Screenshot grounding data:
- - -
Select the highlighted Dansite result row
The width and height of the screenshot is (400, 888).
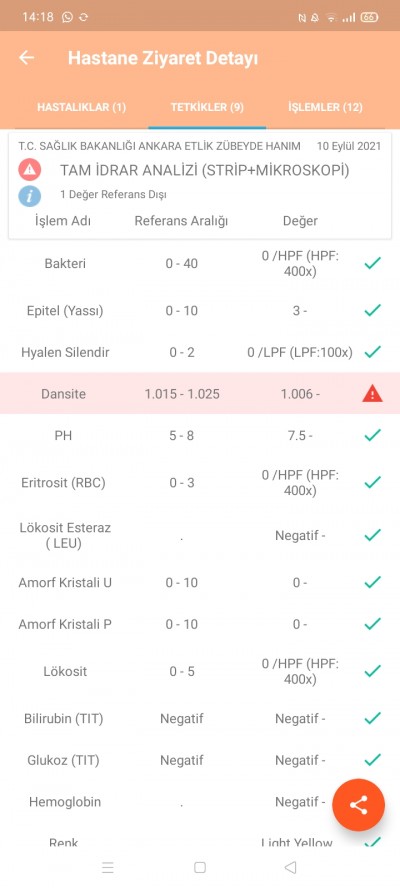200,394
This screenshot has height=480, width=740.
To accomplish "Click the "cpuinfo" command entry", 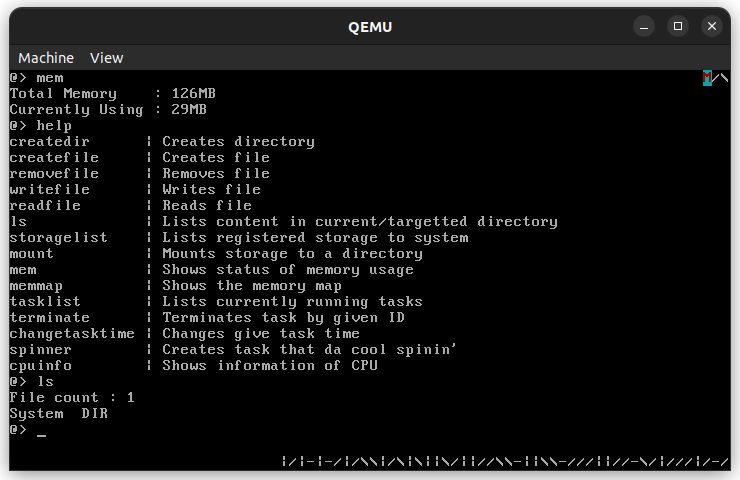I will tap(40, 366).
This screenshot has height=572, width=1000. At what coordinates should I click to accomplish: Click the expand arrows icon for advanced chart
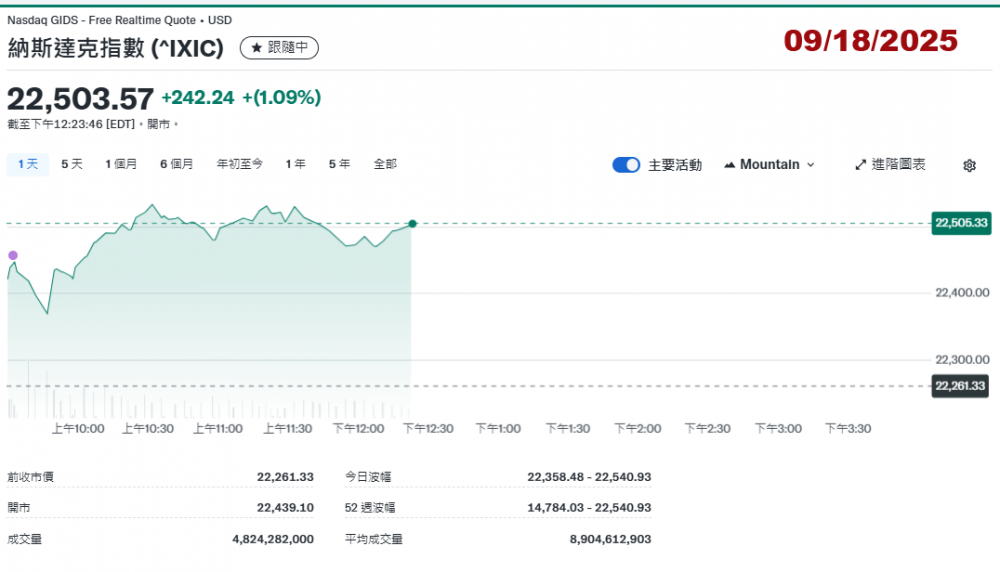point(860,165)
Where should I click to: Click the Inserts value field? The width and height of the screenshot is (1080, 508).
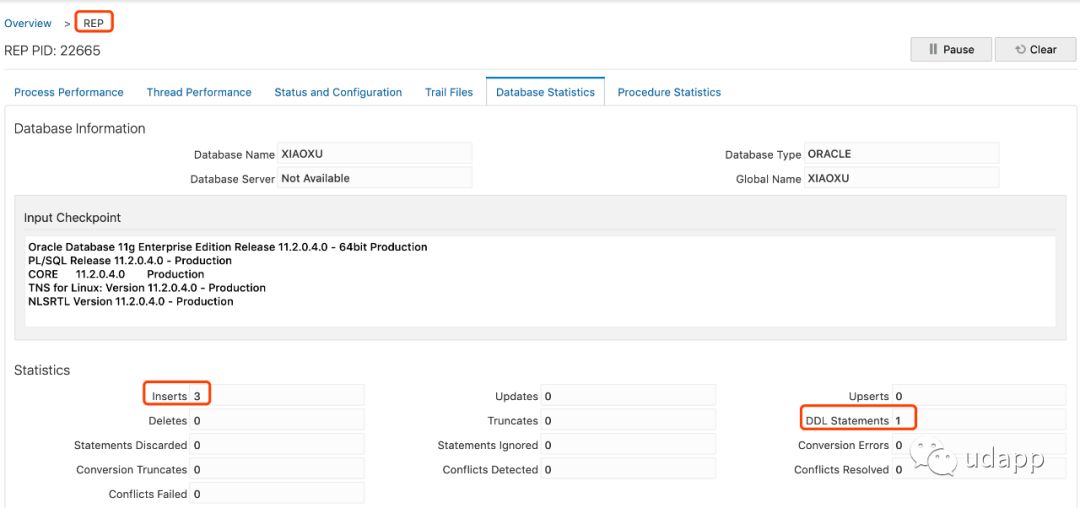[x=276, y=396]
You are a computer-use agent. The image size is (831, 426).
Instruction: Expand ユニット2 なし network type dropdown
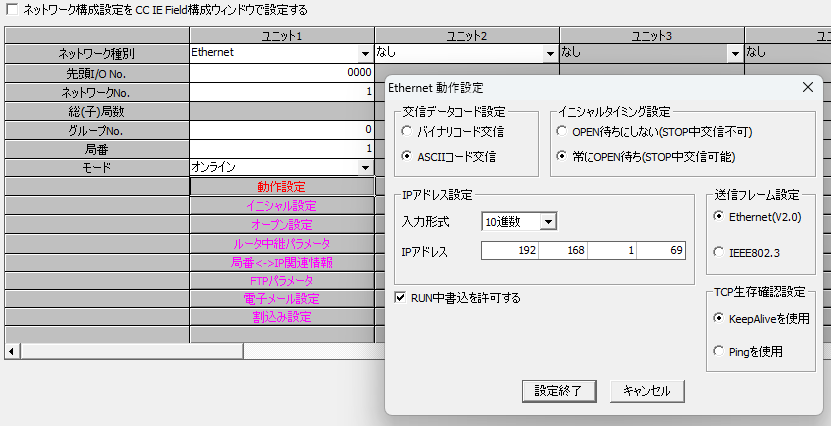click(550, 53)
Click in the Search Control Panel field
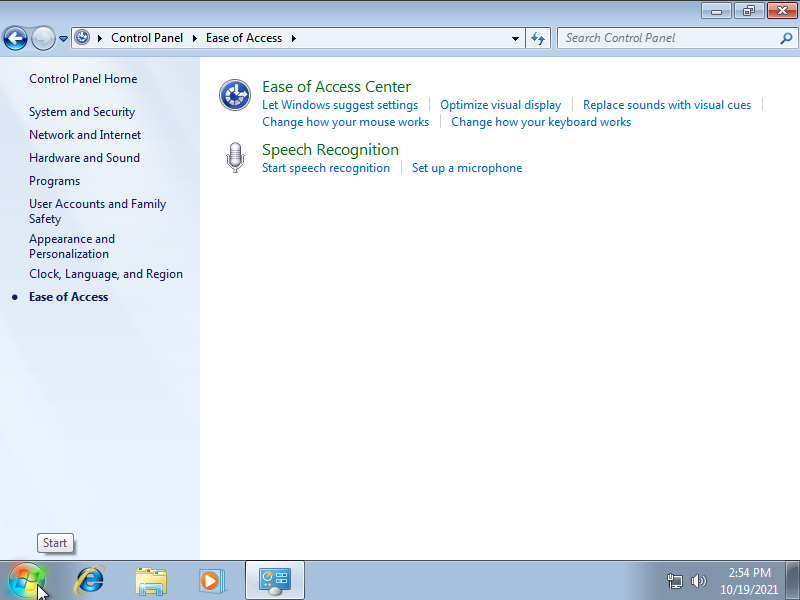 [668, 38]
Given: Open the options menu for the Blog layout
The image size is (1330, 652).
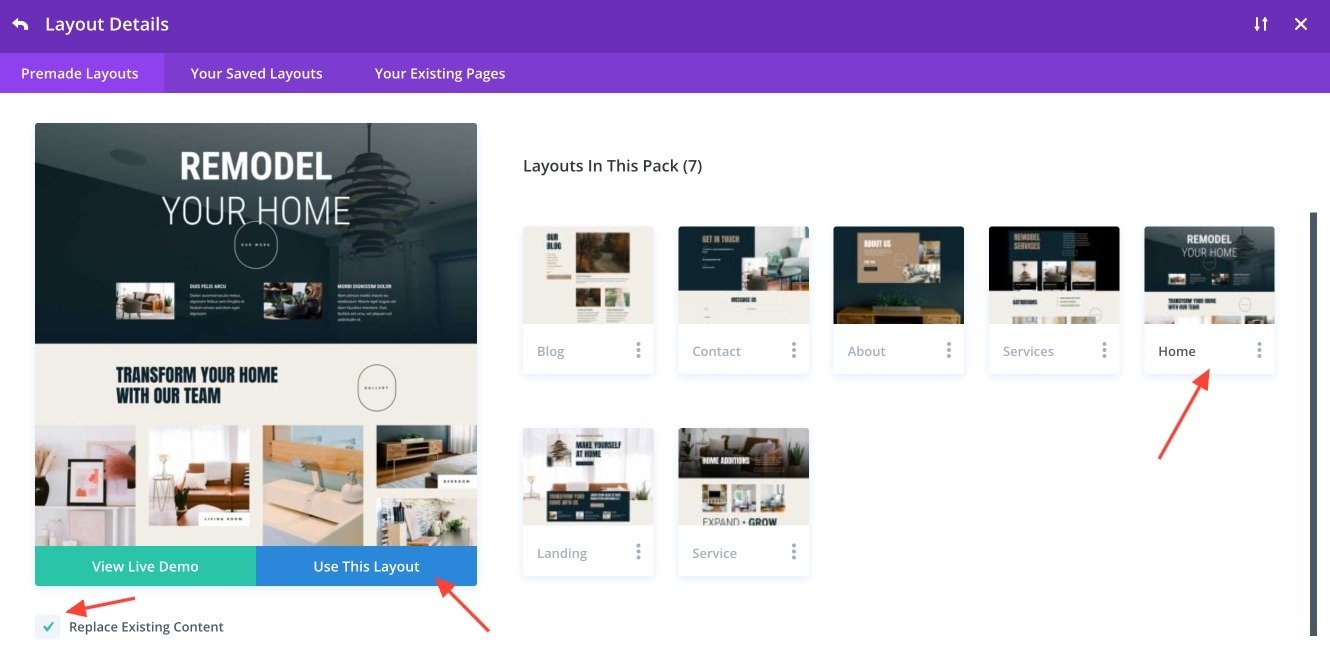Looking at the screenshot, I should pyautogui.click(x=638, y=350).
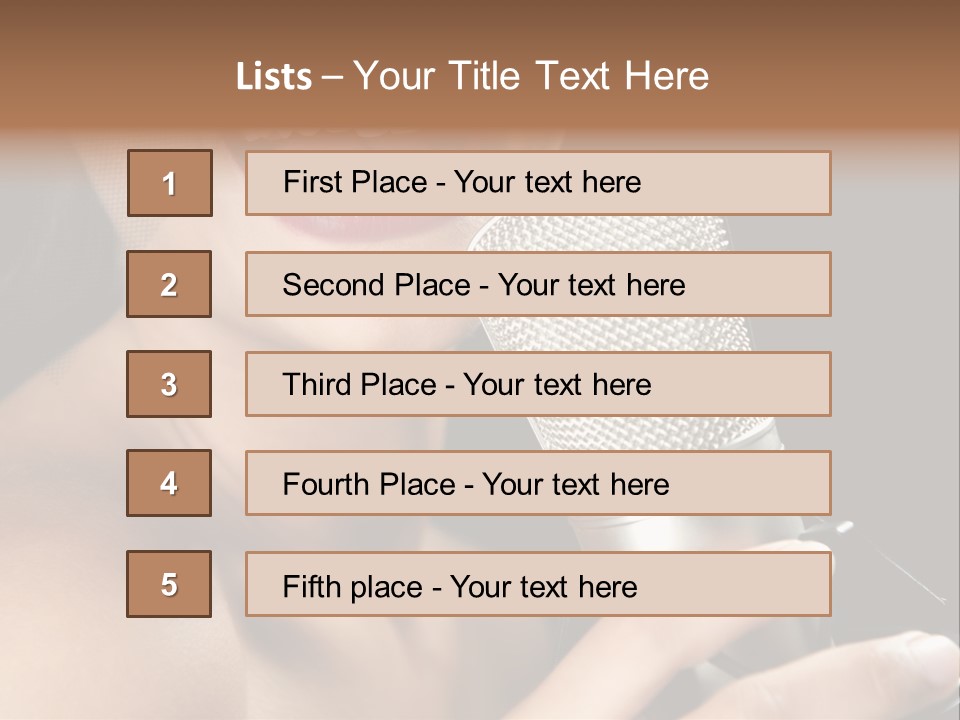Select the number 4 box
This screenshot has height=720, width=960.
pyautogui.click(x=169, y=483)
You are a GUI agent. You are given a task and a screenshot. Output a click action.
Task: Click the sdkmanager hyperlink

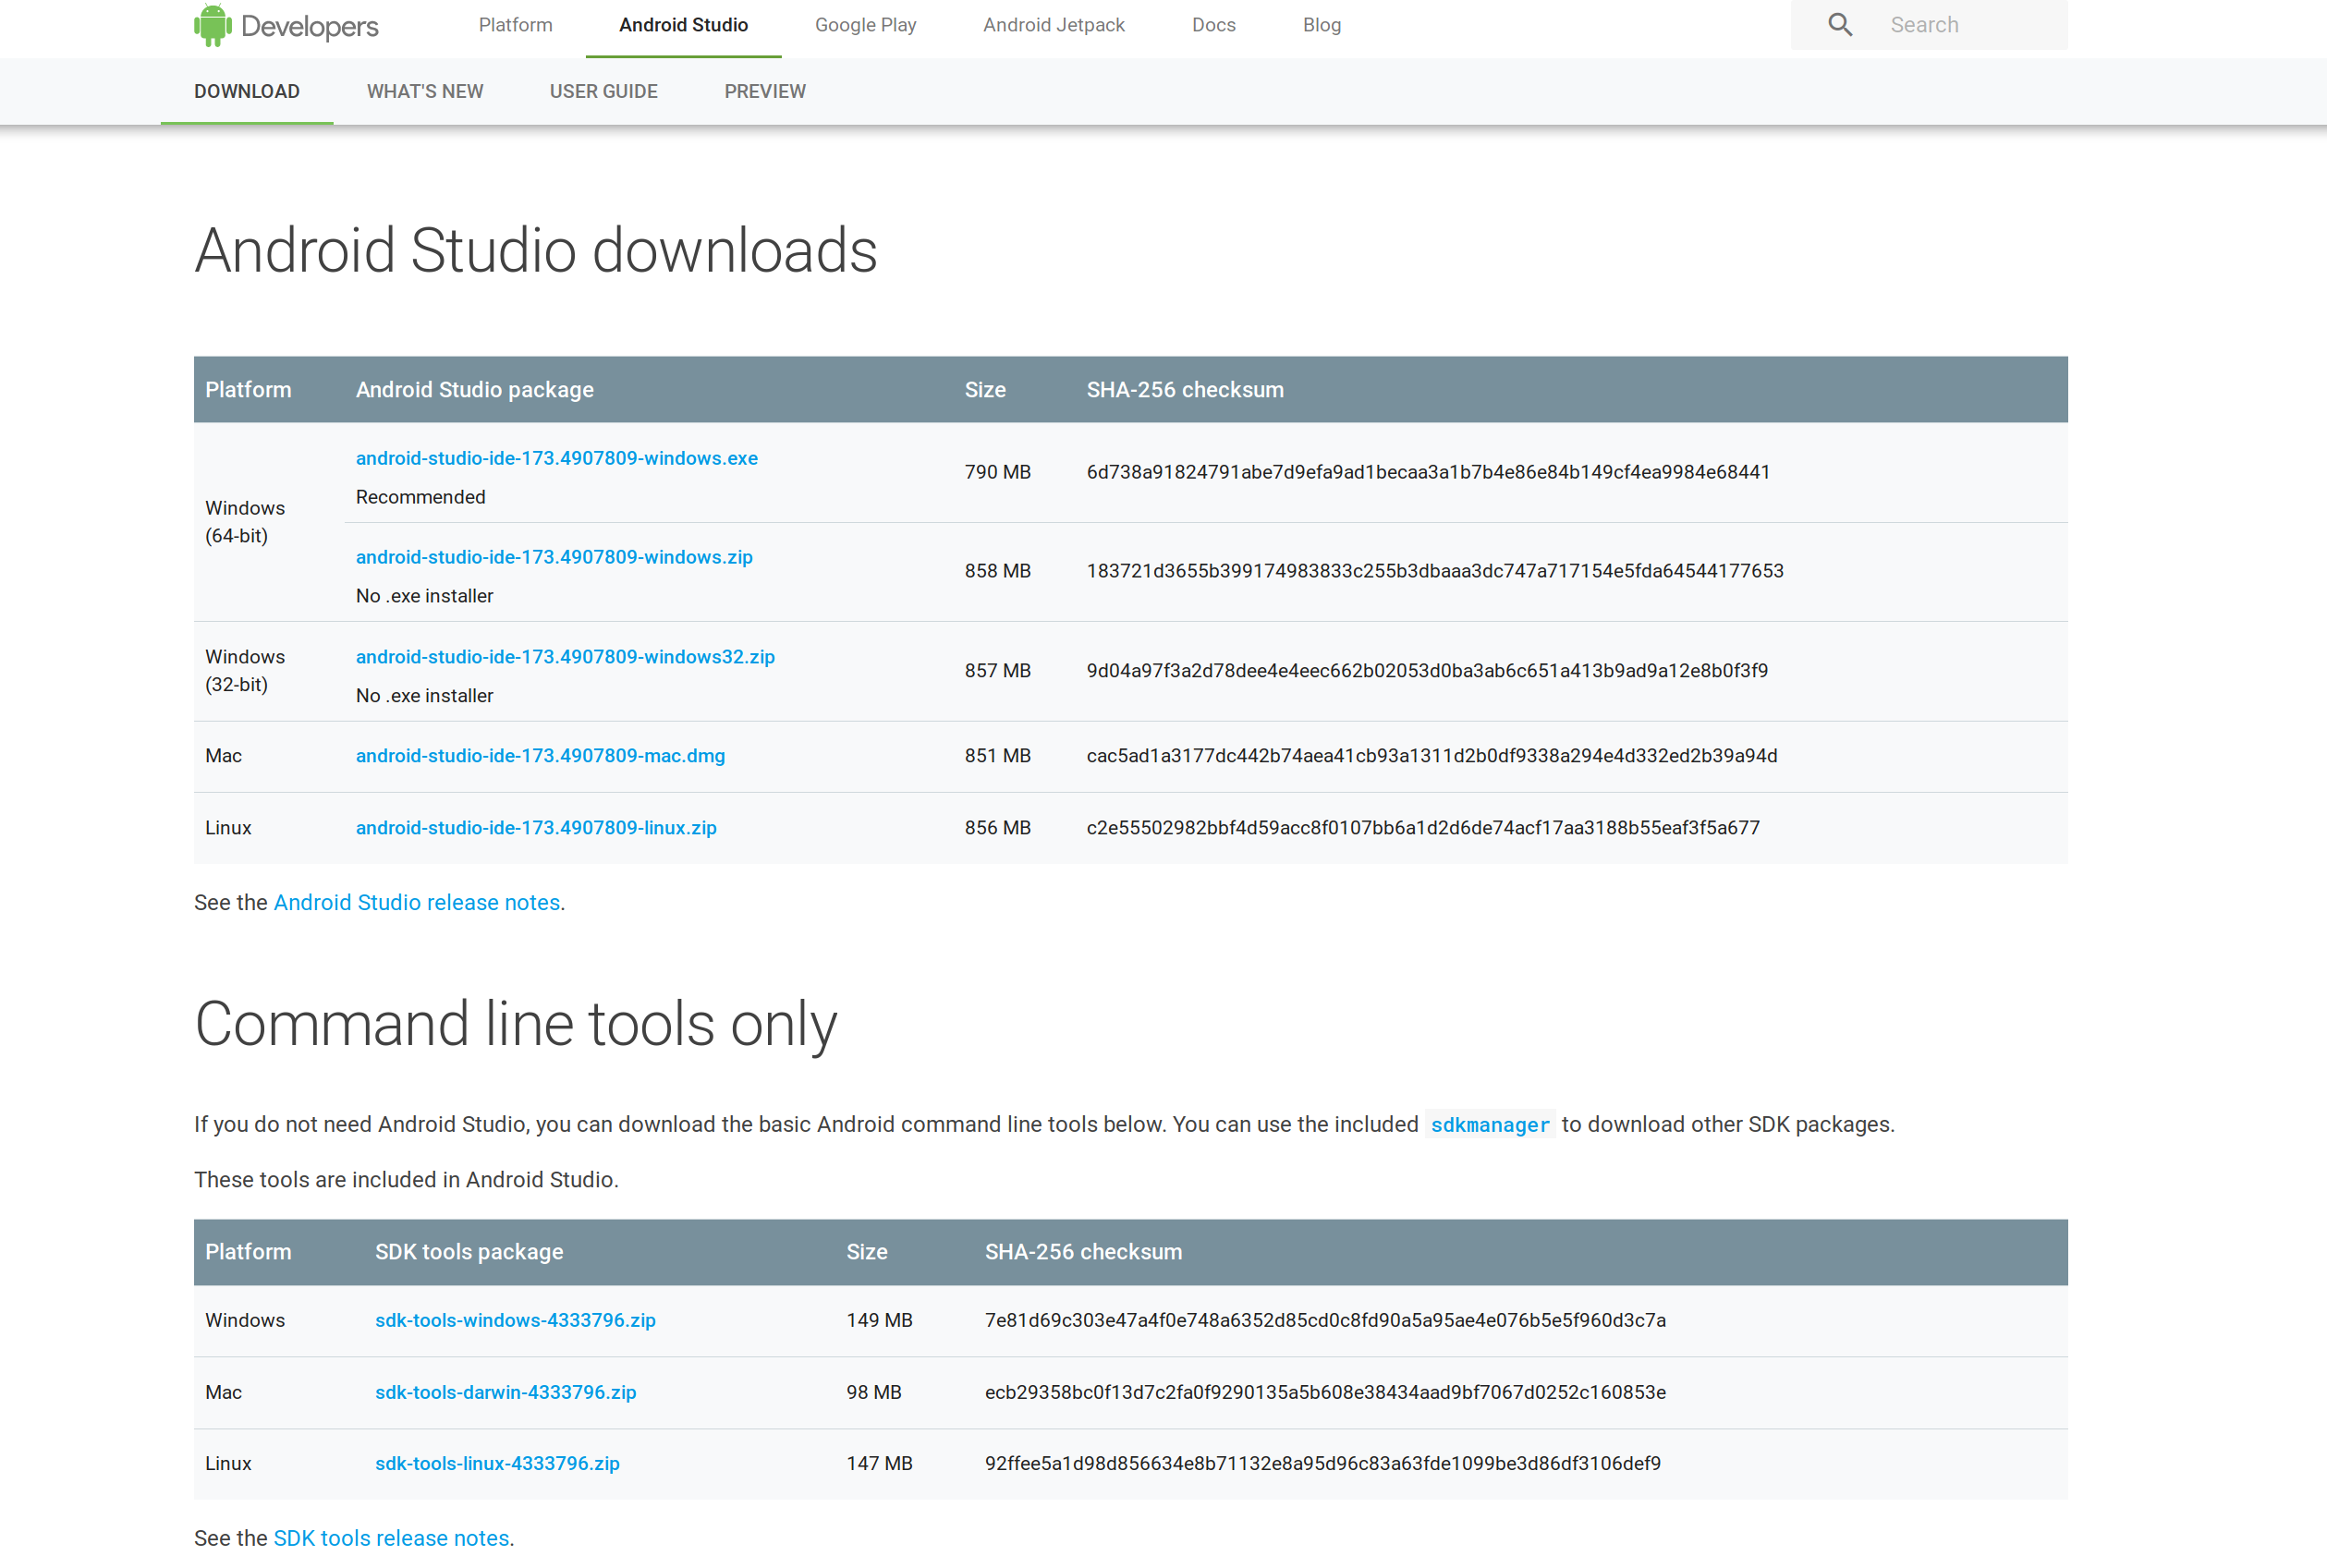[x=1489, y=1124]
- - -
Task instructions
Out of the records above, pick each line that contains the string "agent".

Solution for this task
You are a computer-use agent. The image size is (831, 426).
You are a GUI agent. You are given a task and a screenshot. Output a click action.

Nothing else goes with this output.